**** DATA SHOWN
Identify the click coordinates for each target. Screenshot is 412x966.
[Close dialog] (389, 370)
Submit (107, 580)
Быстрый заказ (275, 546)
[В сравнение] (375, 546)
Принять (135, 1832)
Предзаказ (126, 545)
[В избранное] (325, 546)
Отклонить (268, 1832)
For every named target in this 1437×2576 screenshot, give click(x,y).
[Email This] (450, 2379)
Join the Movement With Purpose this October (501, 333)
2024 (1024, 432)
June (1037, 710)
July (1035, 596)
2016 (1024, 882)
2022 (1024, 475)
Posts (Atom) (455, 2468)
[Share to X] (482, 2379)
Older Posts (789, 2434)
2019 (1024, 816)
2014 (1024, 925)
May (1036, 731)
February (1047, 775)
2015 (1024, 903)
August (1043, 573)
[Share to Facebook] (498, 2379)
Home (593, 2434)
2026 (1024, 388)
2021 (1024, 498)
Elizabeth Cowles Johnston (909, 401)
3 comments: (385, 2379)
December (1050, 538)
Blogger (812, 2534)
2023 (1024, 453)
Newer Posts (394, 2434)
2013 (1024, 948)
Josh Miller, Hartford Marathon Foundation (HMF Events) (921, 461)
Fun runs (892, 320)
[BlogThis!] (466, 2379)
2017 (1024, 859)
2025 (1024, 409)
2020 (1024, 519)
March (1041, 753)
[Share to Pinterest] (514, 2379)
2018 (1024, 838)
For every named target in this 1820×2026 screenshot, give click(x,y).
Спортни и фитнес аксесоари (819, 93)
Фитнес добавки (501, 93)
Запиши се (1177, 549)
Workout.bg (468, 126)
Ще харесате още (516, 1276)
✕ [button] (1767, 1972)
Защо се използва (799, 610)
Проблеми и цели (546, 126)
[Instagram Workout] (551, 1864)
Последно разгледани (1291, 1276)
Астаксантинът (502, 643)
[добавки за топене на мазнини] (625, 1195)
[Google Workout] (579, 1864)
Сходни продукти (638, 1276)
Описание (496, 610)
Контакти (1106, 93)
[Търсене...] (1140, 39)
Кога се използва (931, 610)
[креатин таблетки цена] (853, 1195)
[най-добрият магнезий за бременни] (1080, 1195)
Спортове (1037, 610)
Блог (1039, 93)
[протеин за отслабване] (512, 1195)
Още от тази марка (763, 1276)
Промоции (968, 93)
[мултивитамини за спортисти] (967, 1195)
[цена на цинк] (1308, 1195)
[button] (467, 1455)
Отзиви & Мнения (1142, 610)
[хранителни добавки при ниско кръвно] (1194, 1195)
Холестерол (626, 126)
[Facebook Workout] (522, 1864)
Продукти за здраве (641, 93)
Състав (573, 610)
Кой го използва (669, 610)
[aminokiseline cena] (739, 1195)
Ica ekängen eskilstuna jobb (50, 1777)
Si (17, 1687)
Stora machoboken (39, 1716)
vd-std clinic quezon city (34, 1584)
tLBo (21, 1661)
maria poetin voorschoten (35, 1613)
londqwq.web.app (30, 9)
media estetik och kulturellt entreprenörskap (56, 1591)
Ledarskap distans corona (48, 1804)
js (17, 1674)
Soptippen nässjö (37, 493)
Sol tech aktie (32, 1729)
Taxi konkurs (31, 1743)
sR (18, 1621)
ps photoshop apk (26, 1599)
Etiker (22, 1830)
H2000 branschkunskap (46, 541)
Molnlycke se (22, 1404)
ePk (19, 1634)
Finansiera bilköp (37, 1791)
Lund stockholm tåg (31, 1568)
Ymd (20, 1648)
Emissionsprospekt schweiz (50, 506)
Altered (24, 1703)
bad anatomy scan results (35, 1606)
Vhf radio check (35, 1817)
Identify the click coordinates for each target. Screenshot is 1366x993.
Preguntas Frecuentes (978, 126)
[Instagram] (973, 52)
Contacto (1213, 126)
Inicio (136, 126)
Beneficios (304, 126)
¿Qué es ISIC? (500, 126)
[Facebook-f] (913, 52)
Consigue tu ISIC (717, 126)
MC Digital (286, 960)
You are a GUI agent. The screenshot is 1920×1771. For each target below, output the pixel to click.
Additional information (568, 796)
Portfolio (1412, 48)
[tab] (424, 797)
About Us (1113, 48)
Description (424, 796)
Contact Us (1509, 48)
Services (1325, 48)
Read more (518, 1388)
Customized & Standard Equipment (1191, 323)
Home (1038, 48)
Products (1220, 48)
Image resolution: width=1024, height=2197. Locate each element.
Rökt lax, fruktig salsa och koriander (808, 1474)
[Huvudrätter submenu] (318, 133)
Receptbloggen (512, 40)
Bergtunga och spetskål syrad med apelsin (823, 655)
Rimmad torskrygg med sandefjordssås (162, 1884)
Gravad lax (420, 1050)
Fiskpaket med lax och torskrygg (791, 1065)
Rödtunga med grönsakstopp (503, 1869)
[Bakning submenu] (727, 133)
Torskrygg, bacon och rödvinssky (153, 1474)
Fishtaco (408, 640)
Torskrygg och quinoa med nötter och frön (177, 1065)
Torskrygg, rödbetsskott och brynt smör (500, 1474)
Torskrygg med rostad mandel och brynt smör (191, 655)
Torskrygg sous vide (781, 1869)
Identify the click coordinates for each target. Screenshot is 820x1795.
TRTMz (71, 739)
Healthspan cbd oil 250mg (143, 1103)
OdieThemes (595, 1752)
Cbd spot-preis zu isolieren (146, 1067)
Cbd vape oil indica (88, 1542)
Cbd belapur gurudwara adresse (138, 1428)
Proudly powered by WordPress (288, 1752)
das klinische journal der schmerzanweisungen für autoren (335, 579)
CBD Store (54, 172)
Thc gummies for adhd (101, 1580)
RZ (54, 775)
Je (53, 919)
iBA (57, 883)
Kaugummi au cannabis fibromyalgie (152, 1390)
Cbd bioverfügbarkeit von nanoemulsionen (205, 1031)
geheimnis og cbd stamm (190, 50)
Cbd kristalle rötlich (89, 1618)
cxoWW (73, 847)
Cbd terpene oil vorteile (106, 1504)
********
ABOUT THIS EXERCISE: Reproduce exactly every line that sits between the start of the entries and the line bearing "3 comments: (385, 2379)", counting both of those lines.

ANSWER AREA:
Identify the click coordinates for each target. Screenshot is 412x966.
[Close dialog] (389, 370)
Submit (107, 580)
Быстрый заказ (275, 546)
[В сравнение] (375, 546)
Принять (135, 1832)
Предзаказ (126, 545)
[В избранное] (325, 546)
Отклонить (268, 1832)
For every named target in this 1437×2576 screenshot, give click(x,y).
[Email This] (450, 2379)
Join the Movement With Purpose this October (501, 333)
2024 (1024, 432)
June (1037, 710)
July (1035, 596)
2016 (1024, 882)
2022 (1024, 475)
Posts (Atom) (455, 2468)
[Share to X] (482, 2379)
Older Posts (789, 2434)
2019 (1024, 816)
2014 (1024, 925)
May (1036, 731)
February (1047, 775)
2015 (1024, 903)
August (1043, 573)
[Share to Facebook] (498, 2379)
Home (593, 2434)
2026 (1024, 388)
2021 (1024, 498)
Elizabeth Cowles Johnston (909, 401)
3 comments: (385, 2379)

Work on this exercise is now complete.